▶ **Task 1**: Which companies or platforms does the interview on angel investing mention by name? List every one.
▶ **Task 2**: Update the interview on angel investing from "A. I don’t think" up to and including "your favorite investments?", swapping "due diligence" for "scrutiny".

### Text section ###

Q. Who are the angel investors?
A. There’s a mix. The traditional view was kind of a 35 to 60 year old retired male successful executive. That’s probably still true today. But now we’re getting an influx of younger folks, many of whom are successful entrepreneurs that want to get involved in angel investing and kind of give back to the entrepreneurial ecosystem. We’re getting more women involved and they bring a different perspective to the equation, both from the investor side and the entrepreneur side. We’re also getting more members of our angel group who are representing family offices that want to add this investment class to their portfolio. So that’s another trend we’re seeing.
Q. What kind of impact do you expect the new crowd-funding legislation to have on angel investing?
A. I don’t think it will have an immediate impact. There’s going to be some companies where it might make sense to go that route. It’s too hands off for most of the guys in our investor network. They want to be more directly involved in the company. They generally have a higher standard of due diligence when they make an investment. The crowd-funding model really doesn’t lend itself to that. I’ve participated in stuff on Kickstarter that’s one of the best examples of crowd-funding out there. I’ll do that at $50 a time instead of $20,000 at a time. I think it’s interesting. Someone may figure out how to make it work for certain types of companies. I don’t think it will have too much of an impact on the types of deals we do.
Q. What are some of your favorite investments?
A. One of my favorite investments, probably the one that is doing the best right now, is a company called Phunware here in town. They’re in the mobile space. I invested because of the CEO and the rest of the management team is very strong. They are very successful entrepreneurs. They’ve done several prior ventures. They know what they are doing. They are experienced. They are playing in one of the biggest markets there is. Another company is Volunteerspot. Another great CEO Karen is fantastic. Very different way of looking at things than most of the entrepreneurs we see. It’s got a great business model. I like that deal too because it’s one of the first deals we’ve sponsored that syndicated nationally. It just wasn’t Texas angel investors. We had investors from Nebraska and the East coast. I think that’s an emerging trend we’re going to start seeing of nationally syndicated deals.

### Dataset extract ###

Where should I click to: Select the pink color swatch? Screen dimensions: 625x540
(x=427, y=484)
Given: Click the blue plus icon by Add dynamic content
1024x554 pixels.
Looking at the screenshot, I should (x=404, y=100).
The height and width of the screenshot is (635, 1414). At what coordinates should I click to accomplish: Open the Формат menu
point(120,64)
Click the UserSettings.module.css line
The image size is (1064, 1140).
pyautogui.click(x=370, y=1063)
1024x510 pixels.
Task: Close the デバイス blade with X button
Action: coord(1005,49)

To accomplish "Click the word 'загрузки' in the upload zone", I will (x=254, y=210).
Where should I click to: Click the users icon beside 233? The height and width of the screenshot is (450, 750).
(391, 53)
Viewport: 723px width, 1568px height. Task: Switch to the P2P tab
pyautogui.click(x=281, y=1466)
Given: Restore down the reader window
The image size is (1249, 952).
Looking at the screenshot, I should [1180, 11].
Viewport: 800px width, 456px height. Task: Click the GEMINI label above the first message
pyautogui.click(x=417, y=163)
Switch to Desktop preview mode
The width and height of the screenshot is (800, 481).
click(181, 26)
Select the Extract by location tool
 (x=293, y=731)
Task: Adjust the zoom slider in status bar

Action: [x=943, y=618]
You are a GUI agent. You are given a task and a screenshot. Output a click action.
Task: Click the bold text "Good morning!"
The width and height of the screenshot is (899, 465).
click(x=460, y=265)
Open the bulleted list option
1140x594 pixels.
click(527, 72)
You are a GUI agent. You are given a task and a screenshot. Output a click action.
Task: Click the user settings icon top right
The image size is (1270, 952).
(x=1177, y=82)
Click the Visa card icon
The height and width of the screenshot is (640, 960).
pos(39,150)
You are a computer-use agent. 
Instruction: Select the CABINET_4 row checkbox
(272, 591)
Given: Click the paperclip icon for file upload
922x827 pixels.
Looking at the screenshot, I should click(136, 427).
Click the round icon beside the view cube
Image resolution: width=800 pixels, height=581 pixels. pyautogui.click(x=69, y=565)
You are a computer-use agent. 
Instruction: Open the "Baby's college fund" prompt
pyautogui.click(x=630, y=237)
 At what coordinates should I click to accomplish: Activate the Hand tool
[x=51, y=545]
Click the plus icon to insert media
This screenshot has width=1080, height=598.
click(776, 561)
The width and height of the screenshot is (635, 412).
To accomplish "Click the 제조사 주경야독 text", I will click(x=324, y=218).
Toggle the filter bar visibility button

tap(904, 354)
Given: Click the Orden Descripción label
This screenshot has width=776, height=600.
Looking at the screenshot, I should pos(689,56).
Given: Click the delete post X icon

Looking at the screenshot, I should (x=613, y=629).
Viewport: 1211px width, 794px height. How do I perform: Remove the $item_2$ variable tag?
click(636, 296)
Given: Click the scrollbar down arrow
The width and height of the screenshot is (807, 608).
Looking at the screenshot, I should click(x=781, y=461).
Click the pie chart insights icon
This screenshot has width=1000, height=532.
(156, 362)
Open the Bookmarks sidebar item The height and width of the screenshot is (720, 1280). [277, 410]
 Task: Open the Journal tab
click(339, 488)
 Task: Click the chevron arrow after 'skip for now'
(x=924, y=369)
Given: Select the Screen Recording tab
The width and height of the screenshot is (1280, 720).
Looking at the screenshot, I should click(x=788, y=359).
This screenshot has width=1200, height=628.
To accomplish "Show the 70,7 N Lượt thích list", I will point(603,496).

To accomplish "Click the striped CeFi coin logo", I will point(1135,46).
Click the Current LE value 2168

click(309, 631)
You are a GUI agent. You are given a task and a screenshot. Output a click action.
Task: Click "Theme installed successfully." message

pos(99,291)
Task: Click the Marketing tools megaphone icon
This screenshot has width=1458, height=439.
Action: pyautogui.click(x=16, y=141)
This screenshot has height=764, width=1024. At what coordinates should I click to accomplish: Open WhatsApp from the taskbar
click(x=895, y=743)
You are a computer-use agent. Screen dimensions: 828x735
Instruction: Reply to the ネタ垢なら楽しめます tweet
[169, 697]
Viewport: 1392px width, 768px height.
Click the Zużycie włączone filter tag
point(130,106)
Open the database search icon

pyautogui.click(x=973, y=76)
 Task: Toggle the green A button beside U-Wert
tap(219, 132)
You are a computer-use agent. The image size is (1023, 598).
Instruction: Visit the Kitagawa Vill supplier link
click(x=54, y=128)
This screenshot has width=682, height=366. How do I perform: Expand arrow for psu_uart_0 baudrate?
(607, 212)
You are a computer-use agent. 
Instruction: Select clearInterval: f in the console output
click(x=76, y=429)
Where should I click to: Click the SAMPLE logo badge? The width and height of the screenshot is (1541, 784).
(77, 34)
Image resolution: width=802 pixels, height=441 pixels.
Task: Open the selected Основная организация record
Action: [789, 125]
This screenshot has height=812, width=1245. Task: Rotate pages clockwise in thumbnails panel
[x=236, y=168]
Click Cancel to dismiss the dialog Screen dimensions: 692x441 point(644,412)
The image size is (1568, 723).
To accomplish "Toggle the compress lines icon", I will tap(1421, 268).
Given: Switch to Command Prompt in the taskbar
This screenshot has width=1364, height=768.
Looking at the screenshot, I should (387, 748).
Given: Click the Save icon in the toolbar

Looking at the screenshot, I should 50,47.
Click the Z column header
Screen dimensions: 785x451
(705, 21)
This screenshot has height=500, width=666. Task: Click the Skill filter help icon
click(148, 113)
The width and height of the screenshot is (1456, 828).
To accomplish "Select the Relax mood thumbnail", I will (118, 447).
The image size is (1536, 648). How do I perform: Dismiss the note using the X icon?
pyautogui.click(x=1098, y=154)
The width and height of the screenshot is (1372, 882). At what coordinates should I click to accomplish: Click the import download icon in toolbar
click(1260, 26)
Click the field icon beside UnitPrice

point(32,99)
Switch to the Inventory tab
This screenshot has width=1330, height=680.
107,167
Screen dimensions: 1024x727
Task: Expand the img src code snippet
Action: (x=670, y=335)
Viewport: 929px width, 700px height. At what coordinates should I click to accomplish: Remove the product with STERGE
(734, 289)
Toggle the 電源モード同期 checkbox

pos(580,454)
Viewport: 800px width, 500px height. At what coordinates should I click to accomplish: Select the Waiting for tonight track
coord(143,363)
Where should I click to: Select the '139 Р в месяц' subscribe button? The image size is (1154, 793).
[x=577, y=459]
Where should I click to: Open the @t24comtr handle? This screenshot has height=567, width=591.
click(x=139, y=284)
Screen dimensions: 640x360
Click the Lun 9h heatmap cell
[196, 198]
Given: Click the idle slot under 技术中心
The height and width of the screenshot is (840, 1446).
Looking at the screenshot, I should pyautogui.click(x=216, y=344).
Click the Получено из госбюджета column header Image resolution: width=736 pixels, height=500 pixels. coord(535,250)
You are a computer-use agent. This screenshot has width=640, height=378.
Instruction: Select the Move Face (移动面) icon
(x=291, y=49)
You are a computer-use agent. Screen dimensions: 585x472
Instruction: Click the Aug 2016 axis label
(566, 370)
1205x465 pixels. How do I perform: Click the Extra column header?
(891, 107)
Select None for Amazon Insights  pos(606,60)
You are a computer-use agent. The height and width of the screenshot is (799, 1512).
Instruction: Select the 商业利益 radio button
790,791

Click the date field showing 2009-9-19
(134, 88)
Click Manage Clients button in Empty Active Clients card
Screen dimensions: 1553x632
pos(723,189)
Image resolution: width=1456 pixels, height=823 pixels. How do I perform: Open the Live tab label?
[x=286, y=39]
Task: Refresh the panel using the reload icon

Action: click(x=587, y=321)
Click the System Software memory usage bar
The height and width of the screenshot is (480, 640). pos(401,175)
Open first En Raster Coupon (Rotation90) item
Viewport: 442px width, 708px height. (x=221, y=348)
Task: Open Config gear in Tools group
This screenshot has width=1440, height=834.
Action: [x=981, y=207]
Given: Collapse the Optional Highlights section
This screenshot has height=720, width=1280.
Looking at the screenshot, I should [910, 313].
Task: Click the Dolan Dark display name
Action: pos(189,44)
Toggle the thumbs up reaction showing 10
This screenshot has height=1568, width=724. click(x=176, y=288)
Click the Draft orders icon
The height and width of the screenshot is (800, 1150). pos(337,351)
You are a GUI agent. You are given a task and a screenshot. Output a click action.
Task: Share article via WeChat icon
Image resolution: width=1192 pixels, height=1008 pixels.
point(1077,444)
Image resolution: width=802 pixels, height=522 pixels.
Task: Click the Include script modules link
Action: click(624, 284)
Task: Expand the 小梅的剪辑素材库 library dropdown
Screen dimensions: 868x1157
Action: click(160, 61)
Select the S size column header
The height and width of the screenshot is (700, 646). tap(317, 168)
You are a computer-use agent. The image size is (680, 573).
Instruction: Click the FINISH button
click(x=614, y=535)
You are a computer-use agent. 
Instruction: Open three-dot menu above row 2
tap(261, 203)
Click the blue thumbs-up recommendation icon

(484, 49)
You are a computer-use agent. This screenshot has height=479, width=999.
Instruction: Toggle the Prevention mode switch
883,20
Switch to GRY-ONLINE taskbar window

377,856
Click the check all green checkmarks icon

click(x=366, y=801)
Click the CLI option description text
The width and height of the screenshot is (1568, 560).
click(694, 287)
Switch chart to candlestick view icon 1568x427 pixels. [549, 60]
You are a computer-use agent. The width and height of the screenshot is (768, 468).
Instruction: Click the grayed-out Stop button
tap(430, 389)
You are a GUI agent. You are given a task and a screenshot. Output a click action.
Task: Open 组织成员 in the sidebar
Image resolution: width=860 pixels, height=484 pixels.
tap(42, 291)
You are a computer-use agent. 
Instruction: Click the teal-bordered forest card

###

▶ **Task result 1**: Kickstarter, Phunware, Volunteerspot

▶ **Task result 2**:
A. I don’t think it will have an immediate impact. There’s going to be some companies where it might make sense to go that route. It’s too hands off for most of the guys in our investor network. They want to be more directly involved in the company. They generally have a higher standard of scrutiny when they make an investment. The crowd-funding model really doesn’t lend itself to that. I’ve participated in stuff on Kickstarter that’s one of the best examples of crowd-funding out there. I’ll do that at $50 a time instead of $20,000 at a time. I think it’s interesting. Someone may figure out how to make it work for certain types of companies. I don’t think it will have too much of an impact on the types of deals we do.
Q. What are some of your favorite investments?